### [Exercices]
(1) D'après l'extrait sur Yves Florenne, quelle distinction était-il secrètement fier d'avoir reçue ?
(2) Recopiez le passage de l'extrait sur Yves Florenne qui commence par les mots contenant "Après la guerre, il" et se termine par "par la suite.".

### [Extrait présenté]

ÉTAPES D’UNE ŒUVRE
D’origine ardennaise du côté paternel et normande du côté maternel, Yves Florenne fut un brillant lycéen à Janson-de-Sailly puis à Buffon : il est premier au Concours général, et dès cette époque se passionne pour le théâtre, écrit des pièces dont son camarade Georges Wakhévitch compose les décors ; il donne aussi des nouvelles à divers journaux, collabore à L’Intransigeant et au Petit Parisien. Après le lycée, il fréquente à la fois la faculté de droit et la Sorbonne. En 1934, au Mercure de France où Alfred Vallette et Georges Duhamel l’accueillent chaleureusement, il publie son premier roman : Le Hameau de la solitude, et deux autres romans.
Puis vient la guerre. Résistant de la première heure, il se jette dans les combats clandestins, sauve plusieurs hommes en leur faisant passer, non sans danger, la ligne de démarcation. Il est arrêté, mené à la prison d’Autun, échappe de justesse à l’ennemi. Lui qui n’était pas avide d’honneurs et de décorations (quoiqu’il fût chevalier dans l’ordre des Arts et Lettres) était secrètement fier d’avoir reçu la médaille de la Résistance.
Après la guerre, il participe activement au renouveau du théâtre et à sa décentralisation. Il a fait beaucoup pour l’essor des festivals : Arles, Aix, Avignon. Il écrit pour le théâtre. Sa belle adaptation d’Antigone est créée en 1953 par la Comédie de Saint-Étienne de Jean Dasté. Raymond Hermantier monte en 1956 au Festival de Nîmes Le Cavalier d’or qui avait obtenu le grand prix de la première pièce et qu’avaient apprécié Albert Camus, Charles Dullin, Michel de Ghelderode (ce dernier célébrait « un poète dramatique, une œuvre parmi les exceptionnelles du temps »). Marie-Hélène Dasté, fille de Jacques Copeau, fit les costumes du Cavalier d’or qui fut joué plusieurs fois par la suite.

### [Données affichées]
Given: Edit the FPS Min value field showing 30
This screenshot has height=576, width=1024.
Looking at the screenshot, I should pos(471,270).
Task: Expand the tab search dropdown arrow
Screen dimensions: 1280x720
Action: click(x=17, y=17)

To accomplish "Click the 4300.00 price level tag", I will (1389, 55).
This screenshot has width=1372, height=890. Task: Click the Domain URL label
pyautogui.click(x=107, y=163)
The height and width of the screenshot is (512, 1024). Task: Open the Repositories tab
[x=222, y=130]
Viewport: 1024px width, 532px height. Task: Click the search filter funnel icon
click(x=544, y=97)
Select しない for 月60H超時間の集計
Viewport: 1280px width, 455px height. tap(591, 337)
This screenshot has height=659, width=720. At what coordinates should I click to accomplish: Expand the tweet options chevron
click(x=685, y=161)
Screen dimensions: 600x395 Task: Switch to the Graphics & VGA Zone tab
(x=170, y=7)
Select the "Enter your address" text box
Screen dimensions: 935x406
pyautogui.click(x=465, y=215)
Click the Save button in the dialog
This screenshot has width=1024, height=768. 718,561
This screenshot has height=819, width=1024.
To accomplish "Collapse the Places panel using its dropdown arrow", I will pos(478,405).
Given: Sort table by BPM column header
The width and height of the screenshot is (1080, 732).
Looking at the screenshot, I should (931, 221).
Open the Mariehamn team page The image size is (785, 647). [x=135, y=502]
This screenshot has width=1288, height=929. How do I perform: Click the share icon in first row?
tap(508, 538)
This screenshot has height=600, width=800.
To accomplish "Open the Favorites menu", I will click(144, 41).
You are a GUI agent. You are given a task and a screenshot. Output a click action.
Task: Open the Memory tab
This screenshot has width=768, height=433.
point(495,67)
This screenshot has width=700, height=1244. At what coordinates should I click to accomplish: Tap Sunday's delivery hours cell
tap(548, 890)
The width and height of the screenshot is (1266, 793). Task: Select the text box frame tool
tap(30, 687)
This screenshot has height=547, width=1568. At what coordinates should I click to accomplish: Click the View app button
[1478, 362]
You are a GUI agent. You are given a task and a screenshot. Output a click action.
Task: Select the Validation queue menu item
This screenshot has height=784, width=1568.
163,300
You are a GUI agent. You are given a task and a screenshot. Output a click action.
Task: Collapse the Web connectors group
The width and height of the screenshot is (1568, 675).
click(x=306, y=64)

### [Corrigés]
(1) La médaille de la Résistance.

(2)
Après la guerre, il participe activement au renouveau du théâtre et à sa décentralisation. Il a fait beaucoup pour l’essor des festivals : Arles, Aix, Avignon. Il écrit pour le théâtre. Sa belle adaptation d’Antigone est créée en 1953 par la Comédie de Saint-Étienne de Jean Dasté. Raymond Hermantier monte en 1956 au Festival de Nîmes Le Cavalier d’or qui avait obtenu le grand prix de la première pièce et qu’avaient apprécié Albert Camus, Charles Dullin, Michel de Ghelderode (ce dernier célébrait « un poète dramatique, une œuvre parmi les exceptionnelles du temps »). Marie-Hélène Dasté, fille de Jacques Copeau, fit les costumes du Cavalier d’or qui fut joué plusieurs fois par la suite.